Don Cherry’s words finally caught up with him.
The 85-year-old former NHL coach and Canadian hockey broadcaster, most well-known for his flamboyant suits, was done in by his increasingly harsh rhetoric that emanated from his long-running “Coach’s Corner” segment on SportsNet’s Hockey Night in Canada.
Cherry was fired Monday following intense criticism over a Sunday-night rant in which he claimed immigrants — whom he referred to as “you people” — refused to wear poppy flowers to honor fallen veterans as part of the country’s Remembrance Day. In a statement Monday night, SportsNet called Cherry’s comments “divisive” and said “they do not represent our values or what we stand for.”
While Ron MacLean (who gave a “thumbs-up” to Cherry’s comments on-air) apologized for the segment, calling his on-air partner’s comments “discriminatory” and “hurtful,” Cherry has remained defiant, defending his remarks in statements to Canadian newspapers.
“I know what I said and I meant it. Everybody in Canada should wear a poppy to honor our fallen soldiers," Cherry told the Toronto Sun, adding, “To keep my job, I cannot be turned into a tamed robot."
“I don’t regret a thing," Cherry told the Toronto Star. “If you notice, I never said ‘immigrants,’ I never said anything, I said ‘you people’ and they could have been Scottish, they could have been Irish, they could have been anything, but that’s the way the world is today. They listened to those people.”
Cherry did not respond to the Inquirer’s request for comment.

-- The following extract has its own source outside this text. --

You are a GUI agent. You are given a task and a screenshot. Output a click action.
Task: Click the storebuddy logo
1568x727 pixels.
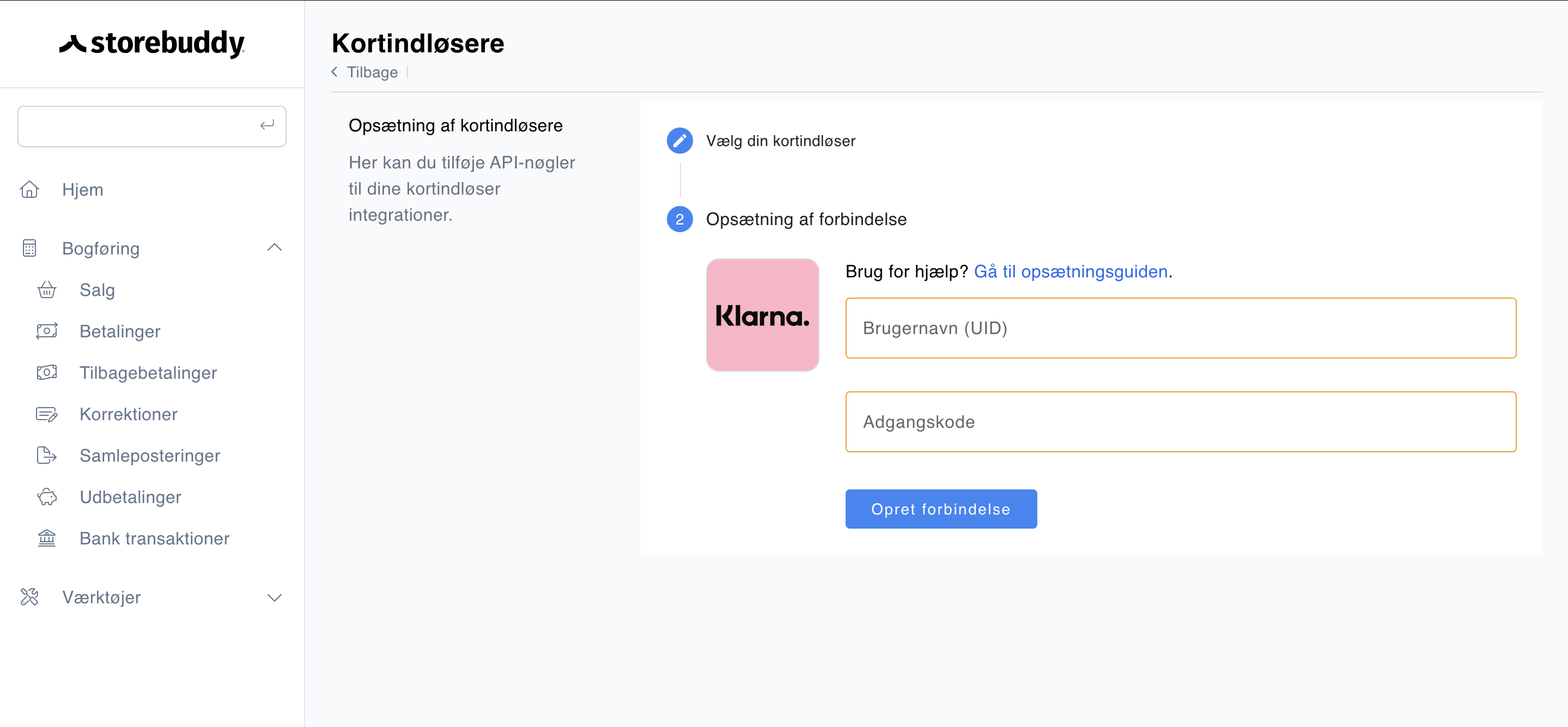151,44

The only surprise is that it took this long for SportsNet to show Cherry the door. My colleague Mike Sielski pointed to a column written by Sports Illustrated’s Leigh Montville about Cherry back in 1993 that pegged him as some mixture between Rush Limbaugh, Howard Cosell, and Jack Nicholson from A Few Good Men.
"He knows the end will come someday. Maybe someday soon. Maybe tonight. He is pushing, pushing, pushing the limits too far, saying too much. One final piece of outrage will bubble from Don Cherry’s high-volume mouth,” Montville wrote, 26 years before Cherry was fired.
“I can’t believe they actually did it,” wrote The Athletic’s Sean McIndoe, who once wrote columns for SportsNet. “Whether his fans want to admit it or not, Saturday’s poppy rant was vintage Cherry. Bigoted and bullying, maybe without even realizing it, or maybe just without caring.”
In the United States, hockey doesn’t have the same broad appeal as it does in Canada, which is why Cherry was such a well-known figure north of the border. As Globe and Mail sports columnist Cathal Kelly noted, many reporters and fans at games would get up from their seats during first intermission and move to a TV just to hear Cherry’s comments. " No other analyst in any other sport commands that sort of attention," Kelly wrote.
In fact, Cherry’s dismissal was front-page news for many Canadian newspapers Tuesday, including the Toronto Star.
Here’s what my colleague, Flyers beat writer Sam Carchidi, had to say about Cherry:
Cherry played just one game in the NHL — for the Boston Bruins in 1955 — but spent 18 years playing professional minor league hockey for several teams, including the Hershey Bears (His brother, Dick Cherry, played two seasons for the Flyers). He also coached both the Boston Bruins and Colorado Rockies before the Canadian Broadcasting Corporation hired him as a broadcaster in 1981. But over the years, his hockey analysis has taken a backseat to sometimes-heated commentary involving misogyny, nationalism, and politics, including calling those who believe in climate change “cuckaloos.”